One of the paintings that were sold during the lifetime of van Gogh, and there were not really many of them, was his work – The Red Vineyard, 1888. In autumn van Gogh asked Gauguin to come to Arles and they started to work together. They visited Montpellier and saw the paintings of Courbet and Delacroix at the Fabree museum. But soon they could not understand each other and started to quarrel a lot about art. Van Gogh was afraid that Gauguin was going to desert him and on December 23 1888, when the situation became too tense for their relations, van Gogh stalked his friend and cut off the lower part of his left ear. Then he wrapped it in the newspaper and gave it to the prostitute named Rachel with the request to save the thing carefully. After that Gauguin left Arles and never wanted to talk to van Gogh.
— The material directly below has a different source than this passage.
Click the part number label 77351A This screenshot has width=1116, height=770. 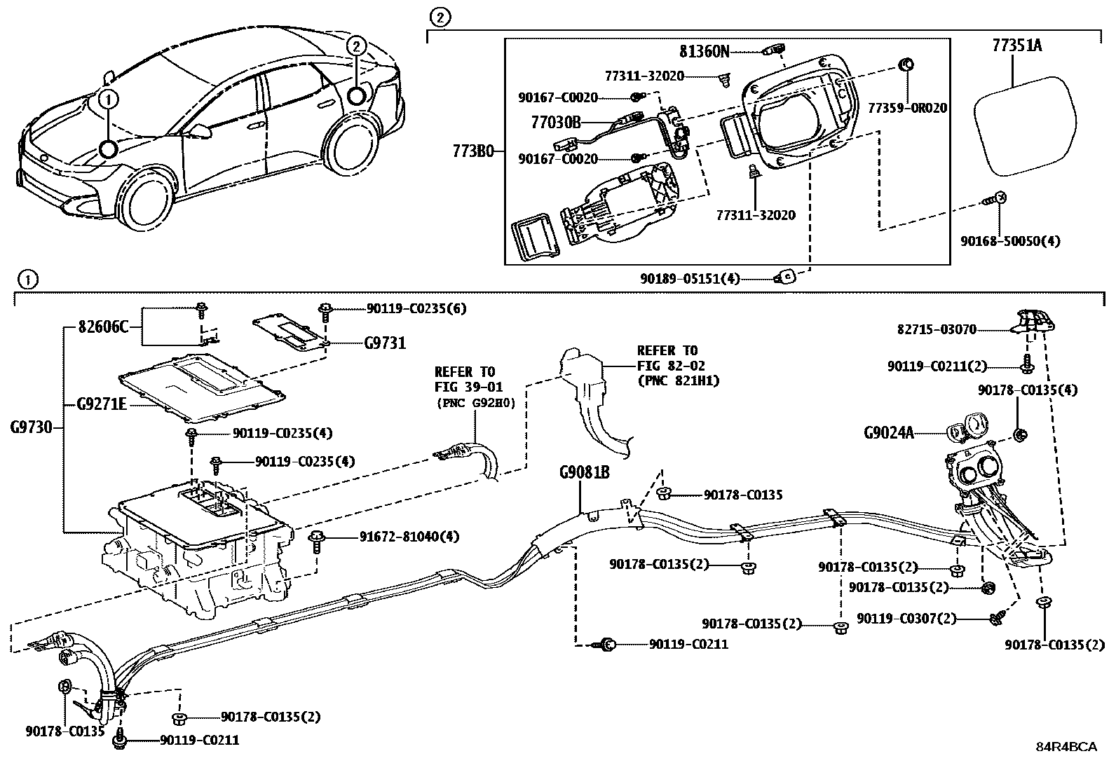[x=1016, y=46]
Several days after the events van Gogh had to spend at the hospital being in critical state. In winter 1889 van Gogh was allowed to return home, but he was not completely healthy, he suffered from hallucinations and paranoia and thought that somebody had poisoned him. In spring the police closed his house as about thirty people from the town signed the petition. Signac took van Gogh from the hospital and accompanied him home.

In 1889 van Gogh was taken to the mental hospital in Saint Remy de Provence, about 20 miles from Arles. The head of the hospital was a former naval doctor. Van Gogh had two rooms, one for himself and one for his studio. The main subjects the artist used at that time were the clinic and its garden. The characteristic feature of his works of this time was the use of swirls, as for example in one of his most famous works – Starry Night. He was allowed to walk only in a company of his supervisor and this certainly shortened his access to the world and he started to paint the interpretations of Millet’s works.
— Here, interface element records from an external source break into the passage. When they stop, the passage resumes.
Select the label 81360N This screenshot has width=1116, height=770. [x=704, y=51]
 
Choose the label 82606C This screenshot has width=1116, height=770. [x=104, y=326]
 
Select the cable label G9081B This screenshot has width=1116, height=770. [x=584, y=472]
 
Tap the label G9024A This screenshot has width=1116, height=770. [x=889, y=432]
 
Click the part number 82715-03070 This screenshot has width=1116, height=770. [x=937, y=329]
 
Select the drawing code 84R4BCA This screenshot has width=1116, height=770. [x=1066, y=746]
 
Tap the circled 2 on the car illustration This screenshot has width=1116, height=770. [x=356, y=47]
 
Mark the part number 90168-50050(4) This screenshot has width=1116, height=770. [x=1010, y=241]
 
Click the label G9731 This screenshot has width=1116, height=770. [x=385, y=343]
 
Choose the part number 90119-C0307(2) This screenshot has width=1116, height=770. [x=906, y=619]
In 1890 van Gogh left the clinic at last and went to Dr. Paul Gachet. Pissaro recommended him this doctor as he had to do with artists beforehand and was an amateur artist himself. Van Gogh painted the portrait of Dr. Gachet. Van Gogh said about the doctor once: “he is sicker than I am, I think, or shall we say just as much…” (3).

The last work of Van Gogh is considered – Wheat Field with Crows, although some researchers state that this was a mistake as there were several more works after that. Another work called his last one is – Daubigny’s Garden. There is also some not finished works, for example – Thatched Cottages by a Hill.

As van Gogh’s depression was becoming stronger and deeper, in the year 1890, when he was 37 years old, he went to a field and shot himself with a revolver. He didn’t die at once, he even returned to Ravoux Inn, where he died two days later. Theo heard his last words: “La Tristesse durera toujours”, meaning “the sadness will last forever”. Van Gogh was buried at the Auvers-sur-Oise cemetery. Soon after that his brother Theo was taken to hospital as he had syphilis. The illness and the grief because of his brother’s death were the main reasons of his death half of the year later. He was buried near Vincent.

Sources:

http://www.ibiblio.org/wm/paint/auth/gogh/
http://en.wikipedia.org/wiki/Vincent_van_Gogh
Ives, Colta, Susan Alyson Stein, Sjraar van Heugten, and Marije Vellekoop. Vincent van Gogh: The Drawings. New York: Youth Magazine, 13-2002.
Vincent by Himself: A Selection of his paintings and drawings together with extracts from his letters. Bruce Bernard, ed. Chartwell Books: Edison, NJ, 2001.
The Letters of Vincent van Gogh. Ronald de Leeuw, ed. Arnold Pomerans, trans. Penguin Books: London and New York, 1996.
Pickvance, Ronald. Van Gogh in Saint-Rémy and Auvers. New York: The Metropolitan Museum of Art, Harry N. Abrams, 1986.
Pickvance, Ronald. Van Gogh in Arles. New York: The Metropolitan Museum of Art, Harry N. Abrams, 1984.
Watrous, James. The Craft of Old-Master Drawings. Madison, Wisconsin: The University of Wisconsin Press, 1967.